IHK ZU LÜBECK
Wirtschaft, Wissenschaft und Region stärken: IHK zu Lübeck geht optimistisch ins neue Jahr
Die IHK zu Lübeck zieht eine positive Bilanz des Jahres 2011. Trotz der Unsicherheiten in den Märkten ist die Wirtschaft robust. Im kommenden Jahr will die IHK den Technologietransfer zwischen Wirtschaft und Wissenschaft weiter fördern. Auch die Präsenz bei den Mitgliedsunternehmen will die IHK mit neuen Regionalberatern verstärken. Den Wirtschaftsraum entlang der A1-Achse weiter zu stärken, ist der dritte Schwerpunkt der IHK für 2012.
Gutes Wirtschaftsjahr 2011
Der Aufschwung hat sich im Jahr 2011 in der HanseBelt Region fortgesetzt, die Wirtschaft blickt mit verhaltenem Optimismus in die Zukunft. "Zum Jahresende hat sich das Wachstum zwar etwas verringert. Wir sind aber zuversichtlich, dass der grundsolide Mittelstand in Schleswig-Holstein die möglichen Folgen der Euro-Schuldenkrise wie Auftragsrückgänge meistern wird", sagte IHK-Präses Christoph Andreas Leicht in der Jahrespressekonferenz in Lübeck. Zuletzt hatten rund 90 Prozent der in der IHK-Konjunkturumfrage befragten Unternehmen angegeben, dass ihre Auftragslage gut bis befriedigend sei. Ein weiterer Grund für Optimismus seien die aktuellen Konjunkturumfragen, die trotz eines Abflachens ein weiteres Wachstum der deutschen Wirtschaft in 2012 prognostizieren.
Die Bilanz des zu Ende gehenden Jahres sei insgesamt positiv, betonte der Präses.

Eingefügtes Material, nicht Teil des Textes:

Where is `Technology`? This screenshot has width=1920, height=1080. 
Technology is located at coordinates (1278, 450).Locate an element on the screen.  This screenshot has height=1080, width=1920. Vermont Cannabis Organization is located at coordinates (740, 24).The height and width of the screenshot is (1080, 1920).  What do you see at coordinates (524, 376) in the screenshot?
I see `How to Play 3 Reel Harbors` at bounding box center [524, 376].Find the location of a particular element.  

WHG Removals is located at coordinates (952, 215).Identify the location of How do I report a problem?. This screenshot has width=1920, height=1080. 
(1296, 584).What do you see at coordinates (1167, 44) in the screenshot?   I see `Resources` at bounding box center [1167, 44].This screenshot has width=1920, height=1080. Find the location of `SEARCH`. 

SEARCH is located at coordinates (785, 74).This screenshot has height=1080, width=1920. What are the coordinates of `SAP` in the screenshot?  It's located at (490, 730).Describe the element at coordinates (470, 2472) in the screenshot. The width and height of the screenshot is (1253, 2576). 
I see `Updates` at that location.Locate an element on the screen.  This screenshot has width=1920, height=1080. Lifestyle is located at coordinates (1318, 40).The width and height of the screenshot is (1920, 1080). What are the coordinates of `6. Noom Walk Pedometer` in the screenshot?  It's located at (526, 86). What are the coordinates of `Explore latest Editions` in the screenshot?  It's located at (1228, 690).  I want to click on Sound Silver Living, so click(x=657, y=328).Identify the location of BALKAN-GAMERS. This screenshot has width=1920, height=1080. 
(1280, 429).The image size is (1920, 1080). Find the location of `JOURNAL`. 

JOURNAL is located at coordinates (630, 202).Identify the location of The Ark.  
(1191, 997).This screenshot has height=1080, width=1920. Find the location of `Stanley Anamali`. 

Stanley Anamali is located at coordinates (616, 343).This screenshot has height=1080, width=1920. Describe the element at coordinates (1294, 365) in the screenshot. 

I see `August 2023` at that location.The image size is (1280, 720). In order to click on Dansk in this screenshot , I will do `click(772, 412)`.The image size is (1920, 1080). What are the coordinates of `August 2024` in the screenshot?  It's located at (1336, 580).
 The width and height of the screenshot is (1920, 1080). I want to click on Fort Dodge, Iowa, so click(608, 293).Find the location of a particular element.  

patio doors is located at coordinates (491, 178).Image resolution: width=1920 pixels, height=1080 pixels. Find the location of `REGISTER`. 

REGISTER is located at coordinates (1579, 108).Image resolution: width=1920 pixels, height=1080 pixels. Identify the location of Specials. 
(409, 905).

Die Treiber des Konjunkturklimas, die Industrie-Unternehmen steigerten ihre Umsätze im Vergleich zum Vorjahr im Durchschnitt um fünf bis sechs Prozent, die Auslandsumsätze sogar um zehn bis zwölf Prozent. Die Unternehmen würden zunehmend auch schwierige Märkte wie Asien und den arabischen Raum bearbeiten. "Besonders erfreulich und richtungsweisend ist die Lage am Arbeitsmarkt. Der Kreis Stormarn ist mit einer Arbeitslosenquote von 3,7 Prozent Spitzenreiter in Norddeutschland, der Kreis Segeberg steuert mit aktuell 4,4 Prozent ebenfalls auf die Vollbeschäftigung zu", so der Präses.
Im dritten Quartal 2011 planten 20,2 Prozent der Unternehmen, mehr Mitarbeiter einzustellen – 0,3 Prozentpunkte mehr als vor einem Jahr. "Damit liegt unser IHK-Bezirk fast zwei Prozentpunkte über dem Durchschnitt in Schleswig-Holstein", so Leicht. Auch der Ausbildungsmarkt sei mit einer Steigerung im Vergleich zum Vorjahr stabil. Im dritten Quartal 2011 hat sich der IHK-Konjunkturklimaindex im Vergleich zum Vorquartal von 128 auf 118 Punkte verschlechtert. Dieser Wert liegt unter dem entsprechenden Vorjahreswert in Höhe von 121 Punkten. Der Konjunkturklimaindex in der Industrie ist zwar leicht gesunken, liegt aber über dem Vorjahresniveau und deutlich höher als in den meisten anderen Wirtschaftszweigen. Erfreulich robust ist weiterhin die Baukonjunktur.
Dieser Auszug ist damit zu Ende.